• [WRITTEN REQUEST] Please reproduce only the stretch of material from the line containing "The image size is (640, 378)." through the line containing "[x=1248, y=86]", with "Share" swapped for "Export" and everything else left unchanged.

------------------------------

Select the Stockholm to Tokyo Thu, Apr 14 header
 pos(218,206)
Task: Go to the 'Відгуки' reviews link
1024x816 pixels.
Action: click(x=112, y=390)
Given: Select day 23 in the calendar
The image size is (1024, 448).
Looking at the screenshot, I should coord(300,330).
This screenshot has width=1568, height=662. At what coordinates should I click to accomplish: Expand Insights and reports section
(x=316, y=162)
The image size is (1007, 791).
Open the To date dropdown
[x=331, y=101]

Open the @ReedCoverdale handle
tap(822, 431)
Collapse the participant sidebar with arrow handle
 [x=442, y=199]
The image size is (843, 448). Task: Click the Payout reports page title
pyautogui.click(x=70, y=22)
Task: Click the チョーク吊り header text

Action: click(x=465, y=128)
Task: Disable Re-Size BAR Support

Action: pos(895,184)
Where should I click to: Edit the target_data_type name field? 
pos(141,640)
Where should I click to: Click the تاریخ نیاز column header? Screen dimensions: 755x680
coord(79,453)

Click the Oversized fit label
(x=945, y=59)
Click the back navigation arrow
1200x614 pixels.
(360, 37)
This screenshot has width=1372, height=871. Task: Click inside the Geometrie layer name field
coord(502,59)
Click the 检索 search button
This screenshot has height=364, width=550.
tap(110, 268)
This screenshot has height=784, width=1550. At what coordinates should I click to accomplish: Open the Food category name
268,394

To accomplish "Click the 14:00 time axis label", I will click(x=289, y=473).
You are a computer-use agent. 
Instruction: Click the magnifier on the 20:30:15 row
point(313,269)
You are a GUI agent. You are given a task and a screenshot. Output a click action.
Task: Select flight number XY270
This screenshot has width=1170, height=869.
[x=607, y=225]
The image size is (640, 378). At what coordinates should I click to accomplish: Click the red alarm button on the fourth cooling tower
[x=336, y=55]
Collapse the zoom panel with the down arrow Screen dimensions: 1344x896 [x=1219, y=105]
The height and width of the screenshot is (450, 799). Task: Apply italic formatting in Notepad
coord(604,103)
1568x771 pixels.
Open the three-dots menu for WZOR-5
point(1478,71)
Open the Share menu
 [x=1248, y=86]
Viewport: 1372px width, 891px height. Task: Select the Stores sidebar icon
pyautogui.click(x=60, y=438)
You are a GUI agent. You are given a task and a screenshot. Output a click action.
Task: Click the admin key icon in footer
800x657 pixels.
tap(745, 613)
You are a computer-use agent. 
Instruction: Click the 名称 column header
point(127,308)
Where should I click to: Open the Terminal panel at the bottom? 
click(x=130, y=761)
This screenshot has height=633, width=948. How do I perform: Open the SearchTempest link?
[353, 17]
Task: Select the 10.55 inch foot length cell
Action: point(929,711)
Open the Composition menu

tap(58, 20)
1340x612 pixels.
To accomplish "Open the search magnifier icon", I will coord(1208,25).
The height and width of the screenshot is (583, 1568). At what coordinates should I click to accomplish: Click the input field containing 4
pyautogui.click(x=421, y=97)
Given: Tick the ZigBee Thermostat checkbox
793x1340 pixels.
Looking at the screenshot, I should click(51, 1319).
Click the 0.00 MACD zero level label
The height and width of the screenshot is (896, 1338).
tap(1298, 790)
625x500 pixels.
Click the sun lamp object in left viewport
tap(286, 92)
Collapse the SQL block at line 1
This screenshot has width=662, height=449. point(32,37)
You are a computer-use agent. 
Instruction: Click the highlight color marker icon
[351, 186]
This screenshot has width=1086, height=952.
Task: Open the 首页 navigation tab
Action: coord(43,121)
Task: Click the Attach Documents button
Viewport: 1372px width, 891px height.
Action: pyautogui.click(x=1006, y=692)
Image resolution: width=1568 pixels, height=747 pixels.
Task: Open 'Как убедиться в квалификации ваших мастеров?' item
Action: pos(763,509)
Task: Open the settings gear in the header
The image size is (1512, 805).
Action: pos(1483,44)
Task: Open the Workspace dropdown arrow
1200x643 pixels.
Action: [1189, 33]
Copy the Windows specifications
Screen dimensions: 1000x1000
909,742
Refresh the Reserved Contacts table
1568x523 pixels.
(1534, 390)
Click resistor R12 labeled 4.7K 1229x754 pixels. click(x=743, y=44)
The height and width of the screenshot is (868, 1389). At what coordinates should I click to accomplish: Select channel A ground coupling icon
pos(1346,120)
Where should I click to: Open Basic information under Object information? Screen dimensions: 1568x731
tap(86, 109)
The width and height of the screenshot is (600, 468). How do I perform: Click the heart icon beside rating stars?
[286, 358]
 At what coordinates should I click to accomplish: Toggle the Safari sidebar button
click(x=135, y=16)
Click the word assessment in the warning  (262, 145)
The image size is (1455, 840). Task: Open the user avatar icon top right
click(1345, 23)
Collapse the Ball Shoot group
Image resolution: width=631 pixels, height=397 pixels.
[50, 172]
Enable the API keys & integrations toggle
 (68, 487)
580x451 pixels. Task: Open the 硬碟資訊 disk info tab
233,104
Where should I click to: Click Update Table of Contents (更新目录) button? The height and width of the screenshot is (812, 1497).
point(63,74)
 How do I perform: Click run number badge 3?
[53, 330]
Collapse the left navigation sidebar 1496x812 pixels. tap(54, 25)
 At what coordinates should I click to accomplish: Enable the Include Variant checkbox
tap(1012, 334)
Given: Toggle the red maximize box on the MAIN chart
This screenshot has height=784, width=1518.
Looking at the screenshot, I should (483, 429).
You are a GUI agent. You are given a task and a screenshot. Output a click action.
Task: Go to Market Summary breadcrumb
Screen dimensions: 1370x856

------------------------------

• [SOLVED PROBLEM]
The image size is (640, 378). At what coordinates should I click to accomplish: Click the red alarm button on the fourth cooling tower
[x=336, y=55]
Collapse the zoom panel with the down arrow Screen dimensions: 1344x896 [x=1219, y=105]
The height and width of the screenshot is (450, 799). Task: Apply italic formatting in Notepad
coord(604,103)
1568x771 pixels.
Open the three-dots menu for WZOR-5
point(1478,71)
Open the Export menu
 [x=1248, y=86]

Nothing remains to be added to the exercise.